Quinney returned to Bandon Dunes for the U.S. Amateur qualifier; he’d been trying to qualify since he was 15, and this time he dominated with a 9-under 135 (69-66) to win by five shots.
“It felt like cruise control,” Pendergast said. “It was that feeling that nothing bad can happen here because he’s so control of his shots.”
It was on to Baltusrol, with Pendergast still the caddie, thanks to the support of Bandon Dunes. There, Quinney needed to rally in stroke play just to reach match play, and then he forged a couple of dramatic comebacks to reach the championship. After all that, a three-hole lead over James Driscoll slipped away in the last three holes, resulting in two extra holes before darkness suspended play.
“I remember dinner that night being pretty quiet,” Pendergast said. “A lot of ‘what just happened to us’ kind of looks.”

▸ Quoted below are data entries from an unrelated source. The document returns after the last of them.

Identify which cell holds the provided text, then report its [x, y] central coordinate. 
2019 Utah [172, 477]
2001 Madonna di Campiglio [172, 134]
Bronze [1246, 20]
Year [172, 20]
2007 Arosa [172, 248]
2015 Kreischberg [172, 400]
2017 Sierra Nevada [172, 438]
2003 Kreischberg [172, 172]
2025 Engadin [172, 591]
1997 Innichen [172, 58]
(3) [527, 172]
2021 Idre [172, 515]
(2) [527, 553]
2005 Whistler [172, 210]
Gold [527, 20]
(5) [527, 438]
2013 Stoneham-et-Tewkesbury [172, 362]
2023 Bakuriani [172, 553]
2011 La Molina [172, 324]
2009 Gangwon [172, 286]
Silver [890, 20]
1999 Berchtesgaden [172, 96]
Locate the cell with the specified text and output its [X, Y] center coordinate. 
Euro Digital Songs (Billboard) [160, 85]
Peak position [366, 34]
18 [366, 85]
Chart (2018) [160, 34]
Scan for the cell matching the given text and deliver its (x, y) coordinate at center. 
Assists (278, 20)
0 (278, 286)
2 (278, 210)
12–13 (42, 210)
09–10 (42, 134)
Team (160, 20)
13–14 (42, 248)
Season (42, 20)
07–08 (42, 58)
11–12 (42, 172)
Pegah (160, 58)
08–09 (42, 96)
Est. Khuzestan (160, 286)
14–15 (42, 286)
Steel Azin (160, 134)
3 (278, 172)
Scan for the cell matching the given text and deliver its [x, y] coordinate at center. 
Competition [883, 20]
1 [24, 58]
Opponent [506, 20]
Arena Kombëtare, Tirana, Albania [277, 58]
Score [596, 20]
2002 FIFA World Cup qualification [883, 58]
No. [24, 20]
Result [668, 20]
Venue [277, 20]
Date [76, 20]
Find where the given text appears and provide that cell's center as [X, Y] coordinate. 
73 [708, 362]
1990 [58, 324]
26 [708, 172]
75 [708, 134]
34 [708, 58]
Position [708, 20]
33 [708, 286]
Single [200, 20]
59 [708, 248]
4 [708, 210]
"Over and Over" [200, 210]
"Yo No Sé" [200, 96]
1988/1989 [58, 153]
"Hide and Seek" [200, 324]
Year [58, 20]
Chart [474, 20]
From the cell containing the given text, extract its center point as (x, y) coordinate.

The next morning, Quinney practiced various shots, preparing for the par 3 that would be the 39th hole. After Driscoll went long, Quinney hit a 4-iron to the green and then rolled in a 30-foot birdie to win 100th U.S. Amateur title and exchange high-fives with his caddie.
Quinney played in the 2001 Masters, the British Open and the U.S. Open, and when he turned pro one of his sponsors was Bandon Dunes. He won on the Canadian Tour in 2002 and won the 2004 Oregon Classic on the Web.com Tour. He earned his PGA Tour card in 2007 and over the next two years earned $3.5 million, but victory was elusive.
By the end of 2010 Quinney had lost his Tour card, and fell one stroke short of regaining it at Q School. He played 14 Tour events the following year and played on the Web.com Tour; after he fell one stroke short of the final stage of Q School in 2015 he called it a career.
“I had some great years,” Quinney said. “I felt like I was a couple of breaks here and there from winning a tournament, which is huge.
“Certain little hurdles, I was so close at times, and all of a sudden I’m back on Web.com, back in Q school. It was top of the world to back to square one. I felt that I definitely had a couple more years in me, but overall, I’m very happy.
“Back in the day, I would have been happy to have just one year on the Tour. Just to get out there one time and check it out. As a kid or a college guy, you didn’t know if you ever could get there. “
Quinney got there, the long road taking him through Bandon on the Oregon coast.